嫉妬
「ごめん。明日は先約…新妻くんと打ち合わせなんだ」
携帯越しに雄二郎がそう、謝った。
はぁ?
そりゃまぁ確かに、初の連載を始めたばかりの、そしてそれがいつまでもつか未知数の作家よりは、既に人気を確立した、自分のドル箱とでも言える奴の方が大事だろうけども。
「…雄二郎さん、言いましたよね?『ネーム早く見せろ』って」
「そりゃ、言ったさ。でも、前のが遅かったからであって、まさか本当にこんなに早く…」
「まさか」?
馬鹿正直に真に受けて、睡眠時間削ってネーム作った俺の努力を「まさか」の一言で片付ける訳?
「悪いけど、FAXで送ってくれ。安岡くんにやらせればいいだろう?」
「…安岡は、ペン入れに入ってからっしょ?」
「あぁ、そうだっけか。休みか」
それ位、把握しとけよ、馬鹿!
「じゃあ明後日。明後日なら空いてるから」
…打ち合わせが遅くなれば、それだけネームのOKがでるのが遅くなり、結果締め切りまでに地獄を見るのは…俺と安岡だ。
「…FAXします」
「いや、すまない。ありがとう、福田くん。すぐ、目を通すから」
当たり前だ!という言葉を飲み込んで俺は、携帯を切った。
「…雄二郎め」
悪態をつきながら俺は、FAXを流す。いつか…いや、「いつか」なんてのはまどろっこしい。絶対、この連載のうちで、雄二郎に俺を、尊重させてやる。それこそ新妻師匠並みに。

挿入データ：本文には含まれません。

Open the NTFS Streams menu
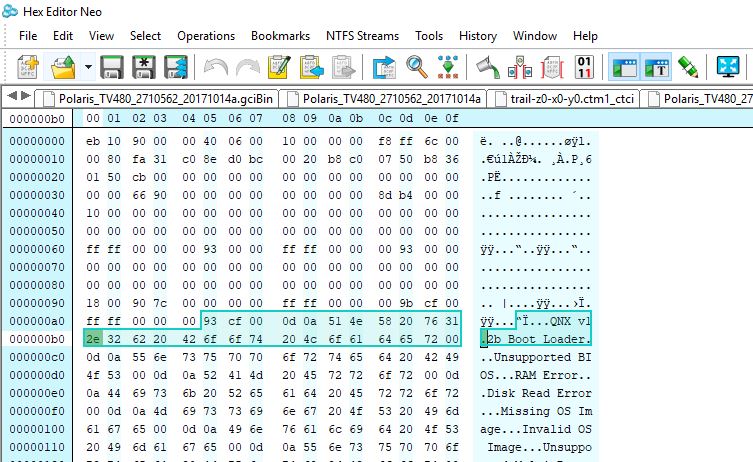This screenshot has height=462, width=753. coord(360,36)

(「面白いよ、君。絶対、才能ある。絵は下手だけど」…)
雄二郎が俺の担当になった最初の頃、口にした言葉を思い出す。最後の一言は(事実とはいえ)余計だったけれど…
あの言葉が、俺に上京を…漫画家で生きて行くってのを、決心させた。結構長いこと…そしてもしかすると今でも…
俺の、支えなのかもしれない。
(…何を考えてるんだ?俺は)
我に返って俺は、送り終わったネームの束を手にして、机に戻った。雄二郎の言葉が嘘でなければ、奴は届いたFAXをすぐに見て、そのうち俺の携帯に、下書きに入る可否を知らせる電話をかけてくるはずだ。
(…ちゃんと、見てんだろうな?)
早くOKが欲しいし、実際いい出来のはずだ。俺的には直しなんてあり得ない。しかしあまりにあっけなく許可が出れば、奴のことだ。もしかするとちゃんと見てないって可能性もある。
「…ちゃんと、見ろよな」
ネームも、俺自身も。
…また、自分が馬鹿げた考えに囚われてることに気付いて俺は、呪わしく思った。あの馬鹿アフロを。そして何より、自分自身を。